» **RECORDS SHOWN**:
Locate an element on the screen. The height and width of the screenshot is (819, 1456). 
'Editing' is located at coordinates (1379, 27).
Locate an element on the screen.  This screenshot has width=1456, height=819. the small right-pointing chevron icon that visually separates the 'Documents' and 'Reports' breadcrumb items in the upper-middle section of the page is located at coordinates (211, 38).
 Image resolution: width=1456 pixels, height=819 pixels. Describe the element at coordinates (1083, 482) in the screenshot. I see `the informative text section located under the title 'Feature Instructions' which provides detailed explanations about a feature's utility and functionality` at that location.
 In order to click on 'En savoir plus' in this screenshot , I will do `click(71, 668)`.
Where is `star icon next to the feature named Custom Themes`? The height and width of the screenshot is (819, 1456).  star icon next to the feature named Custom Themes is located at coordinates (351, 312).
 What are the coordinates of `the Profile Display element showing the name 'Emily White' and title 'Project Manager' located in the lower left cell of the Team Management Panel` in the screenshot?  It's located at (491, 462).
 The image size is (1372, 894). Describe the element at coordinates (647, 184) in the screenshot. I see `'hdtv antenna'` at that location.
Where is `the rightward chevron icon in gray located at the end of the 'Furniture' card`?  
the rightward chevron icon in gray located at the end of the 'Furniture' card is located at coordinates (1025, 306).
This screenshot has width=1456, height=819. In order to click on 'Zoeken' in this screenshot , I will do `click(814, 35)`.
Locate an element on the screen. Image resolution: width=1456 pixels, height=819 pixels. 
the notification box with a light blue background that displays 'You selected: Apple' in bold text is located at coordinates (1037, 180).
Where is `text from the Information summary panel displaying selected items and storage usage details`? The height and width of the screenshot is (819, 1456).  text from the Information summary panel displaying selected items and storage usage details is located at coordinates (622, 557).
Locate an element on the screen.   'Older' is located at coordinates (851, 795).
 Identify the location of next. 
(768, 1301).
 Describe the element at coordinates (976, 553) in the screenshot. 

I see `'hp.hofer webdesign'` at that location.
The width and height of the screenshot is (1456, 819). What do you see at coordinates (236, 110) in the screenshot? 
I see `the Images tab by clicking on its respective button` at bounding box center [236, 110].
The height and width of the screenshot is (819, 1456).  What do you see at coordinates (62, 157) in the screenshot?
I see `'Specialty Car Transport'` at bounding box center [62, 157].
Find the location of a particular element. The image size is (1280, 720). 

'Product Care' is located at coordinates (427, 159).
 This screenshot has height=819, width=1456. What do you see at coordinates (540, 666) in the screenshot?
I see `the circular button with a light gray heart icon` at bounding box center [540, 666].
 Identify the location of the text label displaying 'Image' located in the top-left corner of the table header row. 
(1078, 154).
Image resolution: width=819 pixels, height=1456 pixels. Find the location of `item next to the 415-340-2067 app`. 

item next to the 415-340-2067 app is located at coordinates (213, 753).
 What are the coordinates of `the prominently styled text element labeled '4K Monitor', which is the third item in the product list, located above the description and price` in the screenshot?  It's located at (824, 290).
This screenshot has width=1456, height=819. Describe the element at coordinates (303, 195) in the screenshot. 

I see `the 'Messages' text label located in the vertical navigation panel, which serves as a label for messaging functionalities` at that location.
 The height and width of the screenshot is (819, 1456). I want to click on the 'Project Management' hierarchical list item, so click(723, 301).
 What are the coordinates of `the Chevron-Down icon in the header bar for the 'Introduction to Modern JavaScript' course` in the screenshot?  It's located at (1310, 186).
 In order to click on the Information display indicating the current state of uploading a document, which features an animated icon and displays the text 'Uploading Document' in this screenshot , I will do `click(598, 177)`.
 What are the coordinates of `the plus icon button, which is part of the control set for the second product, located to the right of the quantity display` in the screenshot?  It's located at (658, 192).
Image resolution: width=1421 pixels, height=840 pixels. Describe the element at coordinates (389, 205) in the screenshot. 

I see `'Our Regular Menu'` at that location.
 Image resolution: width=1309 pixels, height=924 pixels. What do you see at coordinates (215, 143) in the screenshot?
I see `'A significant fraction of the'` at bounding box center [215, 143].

» **WORK INSTRUCTIONS**: Turn the data above into a numbered list with one entry per line, and leave out the blank lines.

» **TASK RESPONSE**:
1. Locate an element on the screen. The height and width of the screenshot is (819, 1456). 
2. 'Editing' is located at coordinates (1379, 27).
3. Locate an element on the screen.  This screenshot has width=1456, height=819. the small right-pointing chevron icon that visually separates the 'Documents' and 'Reports' breadcrumb items in the upper-middle section of the page is located at coordinates (211, 38).
4.  Image resolution: width=1456 pixels, height=819 pixels. Describe the element at coordinates (1083, 482) in the screenshot. I see `the informative text section located under the title 'Feature Instructions' which provides detailed explanations about a feature's utility and functionality` at that location.
5.  In order to click on 'En savoir plus' in this screenshot , I will do `click(71, 668)`.
6. Where is `star icon next to the feature named Custom Themes`? The height and width of the screenshot is (819, 1456).  star icon next to the feature named Custom Themes is located at coordinates (351, 312).
7.  What are the coordinates of `the Profile Display element showing the name 'Emily White' and title 'Project Manager' located in the lower left cell of the Team Management Panel` in the screenshot?  It's located at (491, 462).
8.  The image size is (1372, 894). Describe the element at coordinates (647, 184) in the screenshot. I see `'hdtv antenna'` at that location.
9. Where is `the rightward chevron icon in gray located at the end of the 'Furniture' card`?  
10. the rightward chevron icon in gray located at the end of the 'Furniture' card is located at coordinates (1025, 306).
11. This screenshot has width=1456, height=819. In order to click on 'Zoeken' in this screenshot , I will do `click(814, 35)`.
12. Locate an element on the screen. Image resolution: width=1456 pixels, height=819 pixels. 
13. the notification box with a light blue background that displays 'You selected: Apple' in bold text is located at coordinates (1037, 180).
14. Where is `text from the Information summary panel displaying selected items and storage usage details`? The height and width of the screenshot is (819, 1456).  text from the Information summary panel displaying selected items and storage usage details is located at coordinates (622, 557).
15. Locate an element on the screen.   'Older' is located at coordinates (851, 795).
16.  Identify the location of next. 
17. (768, 1301).
18.  Describe the element at coordinates (976, 553) in the screenshot. 
19. I see `'hp.hofer webdesign'` at that location.
20. The width and height of the screenshot is (1456, 819). What do you see at coordinates (236, 110) in the screenshot? 
21. I see `the Images tab by clicking on its respective button` at bounding box center [236, 110].
22. The height and width of the screenshot is (819, 1456).  What do you see at coordinates (62, 157) in the screenshot?
23. I see `'Specialty Car Transport'` at bounding box center [62, 157].
24. Find the location of a particular element. The image size is (1280, 720). 
25. 'Product Care' is located at coordinates (427, 159).
26.  This screenshot has height=819, width=1456. What do you see at coordinates (540, 666) in the screenshot?
27. I see `the circular button with a light gray heart icon` at bounding box center [540, 666].
28.  Identify the location of the text label displaying 'Image' located in the top-left corner of the table header row. 
29. (1078, 154).
30. Image resolution: width=819 pixels, height=1456 pixels. Find the location of `item next to the 415-340-2067 app`. 
31. item next to the 415-340-2067 app is located at coordinates (213, 753).
32.  What are the coordinates of `the prominently styled text element labeled '4K Monitor', which is the third item in the product list, located above the description and price` in the screenshot?  It's located at (824, 290).
33. This screenshot has width=1456, height=819. Describe the element at coordinates (303, 195) in the screenshot. 
34. I see `the 'Messages' text label located in the vertical navigation panel, which serves as a label for messaging functionalities` at that location.
35.  The height and width of the screenshot is (819, 1456). I want to click on the 'Project Management' hierarchical list item, so click(723, 301).
36.  What are the coordinates of `the Chevron-Down icon in the header bar for the 'Introduction to Modern JavaScript' course` in the screenshot?  It's located at (1310, 186).
37.  In order to click on the Information display indicating the current state of uploading a document, which features an animated icon and displays the text 'Uploading Document' in this screenshot , I will do `click(598, 177)`.
38.  What are the coordinates of `the plus icon button, which is part of the control set for the second product, located to the right of the quantity display` in the screenshot?  It's located at (658, 192).
39. Image resolution: width=1421 pixels, height=840 pixels. Describe the element at coordinates (389, 205) in the screenshot. 
40. I see `'Our Regular Menu'` at that location.
41.  Image resolution: width=1309 pixels, height=924 pixels. What do you see at coordinates (215, 143) in the screenshot?
42. I see `'A significant fraction of the'` at bounding box center [215, 143].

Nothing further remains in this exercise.